A patio with roses of different color.

How to Plant Up Patio Roses in Your Garden

Modern patio roses bloom for many months, and offer those with limited space the chance to enjoy their color and fragrance. Not all roses thrive in cramped conditions, so look out for plants labeled “patio” or “miniature,” and place your containers in a sunny position for the best blooms.

When to plant: Autumn or early spring.

At their best: Early to midsummer.

Time to complete: 30 minutes.

You will need: Large container – at least 18 in (45 cm) deep, broken clay pot pieces, gravel, soil-based potting mix, well-rotted manure, slow-release fertilizer, Mycorrhizal fungi – such as Rootgrow, patio rose, such as Rosa ‘Regensberg’, Bedding plants – such as Sutera cordata (syn. Bacopa).

Prepare the container

Plant your pot in situ, since it will be heavy and difficult to move once planted. Place a layer of broken pots or plastic pieces at the bottom of the container. Add a layer of gravel to aid drainage, and then some potting mix with well-rotted manure (one part manure to ten parts soil).

Check planting depth

Place the rose, in its pot, on the soil and check that the graft union (swelling at base of stems) will be below the soil after planting. Remove or add soil to adjust the planting level, and mix in slow-release fertilizer and mycorrhizal fungi. Then remove the rose from its container and set it in the pot.

Plant up annuals

Fill around the root ball with the soil and manure mixture. Wearing gloves, firm it in gently with your hands. Leave a gap of 2 in (5 cm) between the soil and the rim of the pot to allow space for watering. For added summer color, after the frosts in late spring, plant trailing bedding plants, such as Sutera, around the edge.

Finishing touches

Water the plants well after planting; you may have to add a little more soil after watering if it exposes the roots. A mulch of well-rotted manure over the top of the soil will help retain moisture. Keep the container moist during the growing season, and stand it on “feet” during winter to make sure excess water drains away easily.

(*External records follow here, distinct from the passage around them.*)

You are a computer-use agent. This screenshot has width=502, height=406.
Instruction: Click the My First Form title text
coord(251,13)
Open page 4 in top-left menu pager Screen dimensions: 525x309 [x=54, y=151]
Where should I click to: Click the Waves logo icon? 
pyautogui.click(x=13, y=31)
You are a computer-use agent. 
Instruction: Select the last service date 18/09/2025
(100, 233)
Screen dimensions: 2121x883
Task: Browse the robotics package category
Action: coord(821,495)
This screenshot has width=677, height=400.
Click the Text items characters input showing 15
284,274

In spring, remove the top layer of soil and add some fresh soil mixed with a granular rose fertilizer, applying it according to the manufacturers’ instructions. You may need to top up with a liquid feed in the summer, but avoid doing so in late summer because this will encourage soft growth that is vulnerable to frost.

Woman removing a flower plant from a small pot.

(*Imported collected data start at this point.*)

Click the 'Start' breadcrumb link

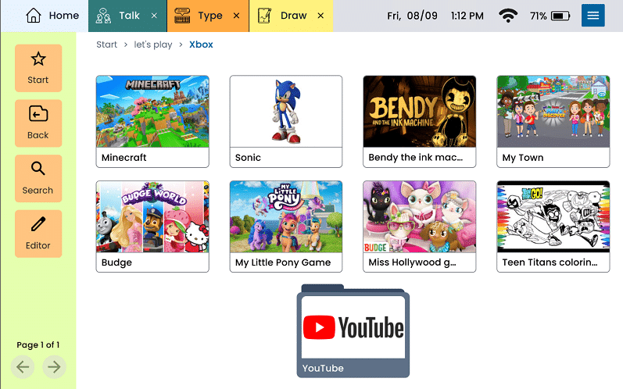(106, 45)
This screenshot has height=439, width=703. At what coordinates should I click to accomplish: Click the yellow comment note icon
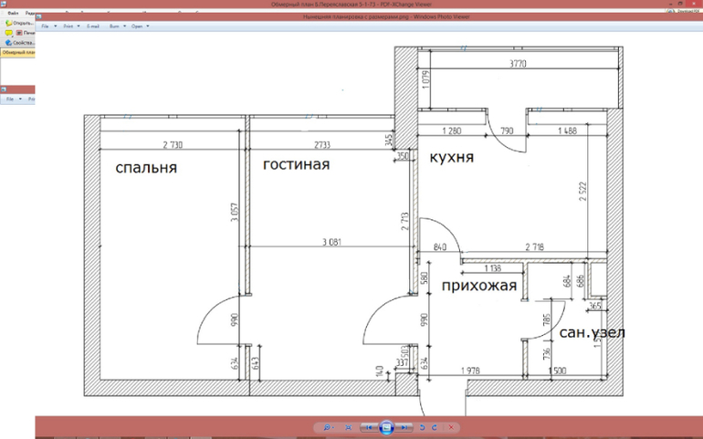click(x=8, y=33)
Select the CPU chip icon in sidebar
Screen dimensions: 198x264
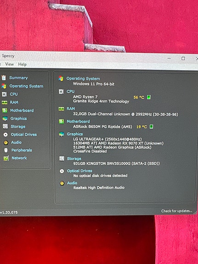[4, 94]
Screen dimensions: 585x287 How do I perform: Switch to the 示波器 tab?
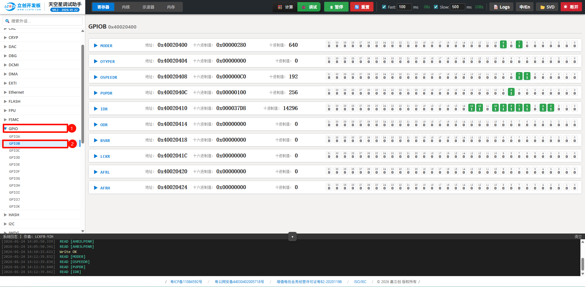(148, 7)
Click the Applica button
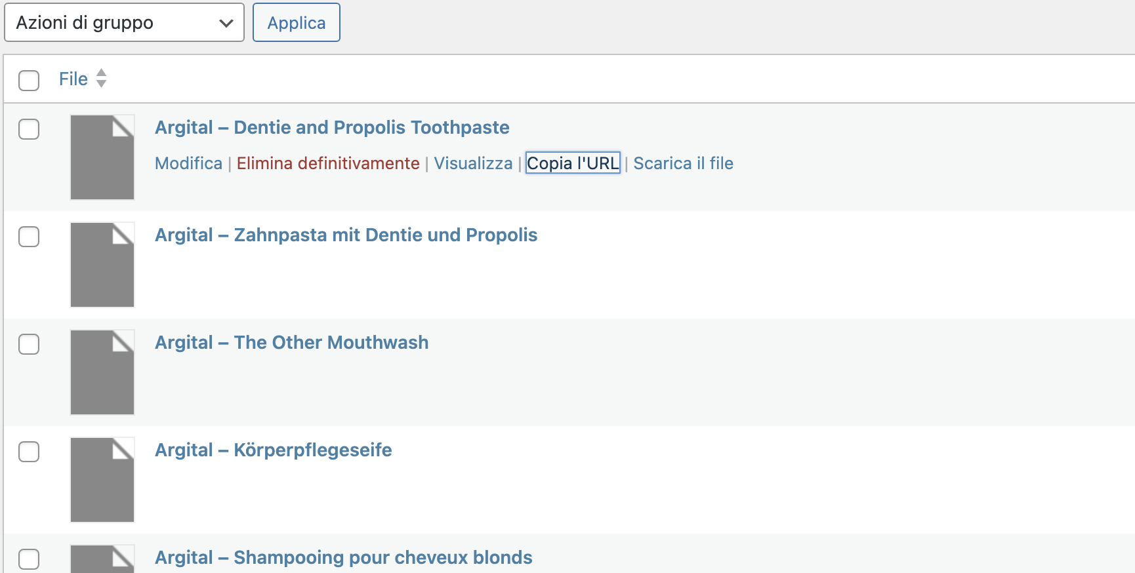Screen dimensions: 1135x573 (297, 22)
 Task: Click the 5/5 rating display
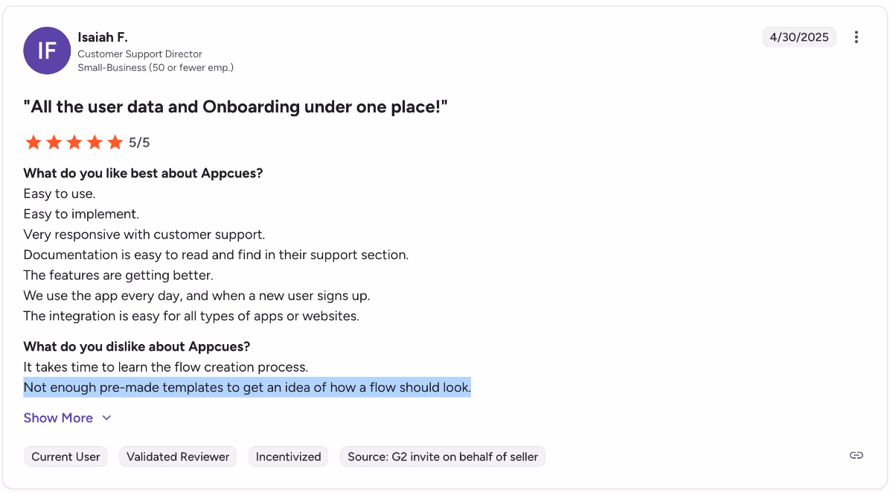139,141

How to Use Pot-Grown Plants

Some plants, such as lavender, boxwood, holly, and privet, are not generally available in bare-root form and are grown and sold in pots. The planting technique is similar to that for bare-root types but pot-grown hedging can be planted at any time of year, as long as the soil is not frozen or very dry.

When to plant: Any time; early autumn or spring is best.

At their best: All year (evergreen); Spring to autumn (deciduous).

Time to complete: 3 hours or longer depending on hedge size.

You will need: Pot-grown holly plants – Ilex aquifolium, well-rotted organic matter – such as manure, all-purpose granular fertilizer, spade, fork, stakes, garden string, watering can or hose.

Dig planting holes

Prepare the soil and mark out the area as in Steps 1 and 2 from here How to Plant a Formal Hedge. Either dig a long trench or individual holes for each plant—holes need to be as deep as the root

ball and twice as wide.

Tease out roots

If planting in spring, add some fertilizer to the excavated soil. Tease out any congested roots before planting at the same depth as the plant was in its original pot. Firm in with your foot and water well.

Modern design garden with Chamomile plant.

How to Lay a Chamomile Lawn

Sweet, soothing, scented chamomile has long been a desirable alternative to grass, and with the availability of turf, it is quick and easy to lay. Chamomile likes free-draining soil and, because it will not tolerate heavy wear and tear, is most suitable for decorative lawns or fragrant seats.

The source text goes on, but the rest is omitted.